(Records from a data collection)
((
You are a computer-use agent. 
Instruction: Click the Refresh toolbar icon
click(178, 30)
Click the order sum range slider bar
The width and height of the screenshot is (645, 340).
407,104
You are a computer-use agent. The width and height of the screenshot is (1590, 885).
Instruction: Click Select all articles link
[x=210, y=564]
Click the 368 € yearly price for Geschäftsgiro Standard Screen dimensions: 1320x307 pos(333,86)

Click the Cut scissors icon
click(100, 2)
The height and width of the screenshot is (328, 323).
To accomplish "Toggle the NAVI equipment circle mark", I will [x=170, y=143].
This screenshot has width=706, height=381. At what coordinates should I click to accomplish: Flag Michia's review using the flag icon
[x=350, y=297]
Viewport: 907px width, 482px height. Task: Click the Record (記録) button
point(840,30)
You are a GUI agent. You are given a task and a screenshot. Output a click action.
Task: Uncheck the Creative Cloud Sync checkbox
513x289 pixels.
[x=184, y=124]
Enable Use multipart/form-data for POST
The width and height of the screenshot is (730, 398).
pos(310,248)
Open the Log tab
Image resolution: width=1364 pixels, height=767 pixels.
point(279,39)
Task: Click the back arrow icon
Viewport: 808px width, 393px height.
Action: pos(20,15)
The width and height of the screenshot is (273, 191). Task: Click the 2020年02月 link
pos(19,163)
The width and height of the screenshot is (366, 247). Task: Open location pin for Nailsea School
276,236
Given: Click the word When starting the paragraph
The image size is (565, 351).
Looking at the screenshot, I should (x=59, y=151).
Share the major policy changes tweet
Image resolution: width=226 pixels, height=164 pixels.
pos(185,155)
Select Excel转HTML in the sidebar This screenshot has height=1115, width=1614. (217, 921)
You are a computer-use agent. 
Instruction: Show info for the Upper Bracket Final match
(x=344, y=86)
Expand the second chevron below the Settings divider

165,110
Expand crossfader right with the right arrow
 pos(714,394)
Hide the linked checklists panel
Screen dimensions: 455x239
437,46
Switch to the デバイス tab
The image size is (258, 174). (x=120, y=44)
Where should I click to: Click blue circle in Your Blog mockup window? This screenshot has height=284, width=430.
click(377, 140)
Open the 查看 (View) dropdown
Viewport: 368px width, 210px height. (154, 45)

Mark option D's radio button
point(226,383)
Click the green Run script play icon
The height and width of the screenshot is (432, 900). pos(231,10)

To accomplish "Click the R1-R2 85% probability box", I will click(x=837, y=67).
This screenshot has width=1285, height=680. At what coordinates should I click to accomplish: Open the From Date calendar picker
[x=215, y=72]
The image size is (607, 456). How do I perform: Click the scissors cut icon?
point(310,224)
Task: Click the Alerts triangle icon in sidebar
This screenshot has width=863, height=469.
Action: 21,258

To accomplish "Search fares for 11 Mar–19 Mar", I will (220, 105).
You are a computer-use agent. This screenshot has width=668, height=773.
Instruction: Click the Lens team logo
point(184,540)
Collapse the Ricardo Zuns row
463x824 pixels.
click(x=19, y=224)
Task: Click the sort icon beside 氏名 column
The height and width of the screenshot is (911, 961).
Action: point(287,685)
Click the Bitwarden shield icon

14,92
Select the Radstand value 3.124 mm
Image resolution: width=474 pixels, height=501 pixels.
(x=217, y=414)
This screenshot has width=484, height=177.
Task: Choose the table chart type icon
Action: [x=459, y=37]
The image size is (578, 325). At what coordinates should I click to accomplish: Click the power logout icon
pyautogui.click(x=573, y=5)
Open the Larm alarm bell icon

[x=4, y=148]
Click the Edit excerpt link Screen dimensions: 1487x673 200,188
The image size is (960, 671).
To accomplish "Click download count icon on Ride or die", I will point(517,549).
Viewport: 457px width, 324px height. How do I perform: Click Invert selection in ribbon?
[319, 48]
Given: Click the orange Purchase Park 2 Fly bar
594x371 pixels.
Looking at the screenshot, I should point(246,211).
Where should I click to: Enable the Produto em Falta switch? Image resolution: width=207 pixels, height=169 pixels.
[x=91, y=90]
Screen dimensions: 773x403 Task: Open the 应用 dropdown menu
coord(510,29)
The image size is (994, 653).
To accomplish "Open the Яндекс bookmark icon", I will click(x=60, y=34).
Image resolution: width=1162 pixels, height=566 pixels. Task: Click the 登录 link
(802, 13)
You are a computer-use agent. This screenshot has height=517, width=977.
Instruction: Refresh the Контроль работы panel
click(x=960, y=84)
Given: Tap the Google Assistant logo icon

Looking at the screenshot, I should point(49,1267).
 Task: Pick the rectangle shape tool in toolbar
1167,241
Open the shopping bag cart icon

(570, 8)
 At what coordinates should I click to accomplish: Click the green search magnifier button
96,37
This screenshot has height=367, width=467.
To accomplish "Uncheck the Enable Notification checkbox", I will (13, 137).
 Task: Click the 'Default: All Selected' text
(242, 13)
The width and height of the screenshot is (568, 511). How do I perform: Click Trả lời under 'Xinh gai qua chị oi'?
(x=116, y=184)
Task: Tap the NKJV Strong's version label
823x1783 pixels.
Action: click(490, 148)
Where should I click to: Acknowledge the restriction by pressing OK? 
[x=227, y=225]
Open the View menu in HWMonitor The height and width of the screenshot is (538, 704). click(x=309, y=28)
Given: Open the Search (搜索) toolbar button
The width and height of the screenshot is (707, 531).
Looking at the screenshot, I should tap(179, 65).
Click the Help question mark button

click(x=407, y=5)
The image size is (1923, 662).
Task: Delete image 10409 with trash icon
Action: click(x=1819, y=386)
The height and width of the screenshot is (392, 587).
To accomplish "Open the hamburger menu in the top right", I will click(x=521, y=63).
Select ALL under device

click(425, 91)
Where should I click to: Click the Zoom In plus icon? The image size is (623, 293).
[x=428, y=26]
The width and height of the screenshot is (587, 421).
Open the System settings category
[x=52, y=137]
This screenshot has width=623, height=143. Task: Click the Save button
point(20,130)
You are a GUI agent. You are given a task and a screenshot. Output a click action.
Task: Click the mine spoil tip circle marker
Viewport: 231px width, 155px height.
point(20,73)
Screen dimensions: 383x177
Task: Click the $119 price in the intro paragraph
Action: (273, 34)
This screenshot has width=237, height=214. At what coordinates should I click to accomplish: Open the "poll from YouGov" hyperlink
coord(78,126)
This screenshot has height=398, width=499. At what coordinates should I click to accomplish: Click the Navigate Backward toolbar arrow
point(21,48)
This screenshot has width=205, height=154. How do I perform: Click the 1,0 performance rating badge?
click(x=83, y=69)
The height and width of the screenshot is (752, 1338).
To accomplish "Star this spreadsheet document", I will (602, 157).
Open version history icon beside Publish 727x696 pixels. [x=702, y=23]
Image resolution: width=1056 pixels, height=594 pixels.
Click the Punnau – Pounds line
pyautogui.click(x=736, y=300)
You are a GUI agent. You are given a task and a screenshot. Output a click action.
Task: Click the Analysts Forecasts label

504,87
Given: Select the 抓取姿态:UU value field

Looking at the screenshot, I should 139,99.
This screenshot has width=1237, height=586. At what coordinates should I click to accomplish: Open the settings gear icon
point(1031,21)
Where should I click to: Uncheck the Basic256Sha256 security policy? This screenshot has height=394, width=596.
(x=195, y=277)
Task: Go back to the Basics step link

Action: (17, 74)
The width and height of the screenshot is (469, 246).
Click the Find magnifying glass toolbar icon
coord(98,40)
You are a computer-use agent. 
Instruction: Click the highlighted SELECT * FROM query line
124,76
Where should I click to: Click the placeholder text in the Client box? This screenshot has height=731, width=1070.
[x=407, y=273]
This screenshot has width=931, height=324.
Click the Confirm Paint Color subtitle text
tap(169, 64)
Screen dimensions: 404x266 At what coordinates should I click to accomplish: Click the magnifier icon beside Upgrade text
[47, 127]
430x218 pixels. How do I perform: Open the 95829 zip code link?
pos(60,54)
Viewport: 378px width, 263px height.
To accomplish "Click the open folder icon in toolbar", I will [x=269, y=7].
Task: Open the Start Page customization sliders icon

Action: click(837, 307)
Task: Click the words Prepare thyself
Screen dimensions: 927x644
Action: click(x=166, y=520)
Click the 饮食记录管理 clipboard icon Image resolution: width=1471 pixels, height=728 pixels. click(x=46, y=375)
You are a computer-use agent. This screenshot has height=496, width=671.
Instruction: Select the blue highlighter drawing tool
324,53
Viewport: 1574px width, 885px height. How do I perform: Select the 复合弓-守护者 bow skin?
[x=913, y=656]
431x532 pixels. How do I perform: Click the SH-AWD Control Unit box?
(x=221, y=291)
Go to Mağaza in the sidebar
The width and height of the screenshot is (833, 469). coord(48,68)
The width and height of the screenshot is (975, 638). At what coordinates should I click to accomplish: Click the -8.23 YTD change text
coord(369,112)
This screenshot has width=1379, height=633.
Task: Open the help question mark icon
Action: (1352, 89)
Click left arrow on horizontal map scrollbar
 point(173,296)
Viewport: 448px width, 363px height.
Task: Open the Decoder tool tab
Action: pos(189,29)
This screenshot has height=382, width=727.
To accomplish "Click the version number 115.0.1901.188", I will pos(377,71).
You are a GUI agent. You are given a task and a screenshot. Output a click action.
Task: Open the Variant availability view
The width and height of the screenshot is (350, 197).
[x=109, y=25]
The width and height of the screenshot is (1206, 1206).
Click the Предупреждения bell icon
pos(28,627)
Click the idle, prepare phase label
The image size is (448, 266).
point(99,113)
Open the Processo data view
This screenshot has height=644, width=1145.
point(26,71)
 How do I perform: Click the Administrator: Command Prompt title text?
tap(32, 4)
))
For each line in the records that holds "version", show that line as it stands.

Task: Tap the NKJV Strong's version label
Open version history icon beside Publish 727x696 pixels. [x=702, y=23]
To accomplish "Click the version number 115.0.1901.188", I will pos(377,71).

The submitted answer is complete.